Alcoa, gli operai in assemblea
Assemblea generale dei lavoratori questa mattina all'Alcoa di Portovesme. Le organizzazioni sindacali illustreranno ai lavoratori i contenuti dell'incontro che si è svolto lunedì sera a Roma, con i vertici della multinazionale e il sottosegretario alla Presidenza del Consiglio Gianni Letta.
Durante la riunione l'Alcoa ha ribadito il piano di investimenti già presentato a fine aprile alle organizzazioni sindacali, mentre l'unica novità è stata quella comunicata da Letta che, seppure in via ufficiosa, ha garantito che, da parte dell'Unione europea, non ci saranno ostacoli al decreto “salva-Alcoa”.
La multinazionale in una lettera ai dipendenti ha definito positivo l'incontro di lunedì.
«Alcoa ha presentato un piano industriale che ha già parzialmente cominciato a mettere in atto - scrive la direzione ai dipendenti
- che prevede per Portovesme investimenti e interventi organizzativi e strutturali, per rivitalizzare le attività industriali e garantire la piena operatività dell'impianto».
Nel piano industriale figura anche la fermata temporanea del Primario di Fusina, in Veneto.
Per la prospettiva della fabbrica di Portovesme continua a essere indispensabile una pronuncia positiva dell'Ue sul decreto italiano.
«Alcoa
- si legge ancora nella lettera
- è sempre in attesa dell'esito della verifica da parte della Commissione europea:
una decisione positiva è essenziale per la sostenibilità economica dello stabilimento e per l'ottenimento di un prezzo triennale dell'energia elettrica competitivo».

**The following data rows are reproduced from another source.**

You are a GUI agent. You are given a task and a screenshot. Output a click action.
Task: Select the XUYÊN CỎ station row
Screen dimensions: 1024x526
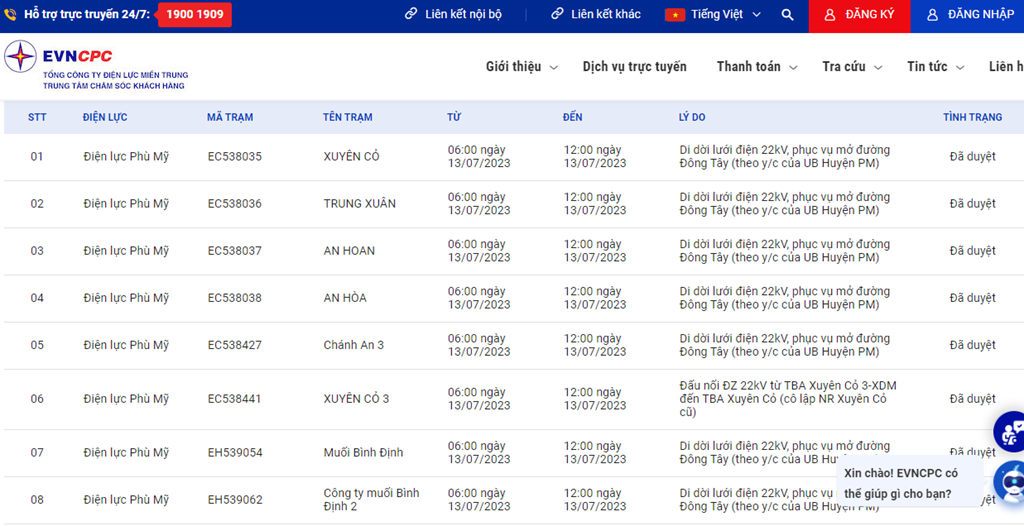tap(513, 157)
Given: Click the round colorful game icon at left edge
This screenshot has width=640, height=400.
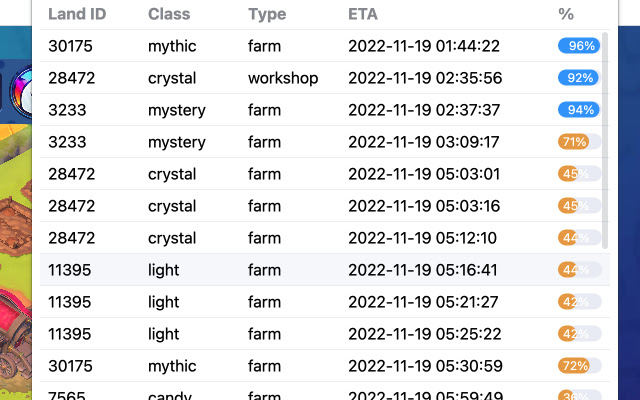Looking at the screenshot, I should pos(21,91).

Le organizzazioni sindacali hanno chiesto una prospettiva più ampia dei tre anni a cui si riferiscono gli investimenti programmati.
Questa mattina i lavoratori si riuniranno in assemblea per fare il punto della situazione dopo l'incontro di lunedì scorso, poi dovrà iniziare un serrato confronto tra azienda e sindacati.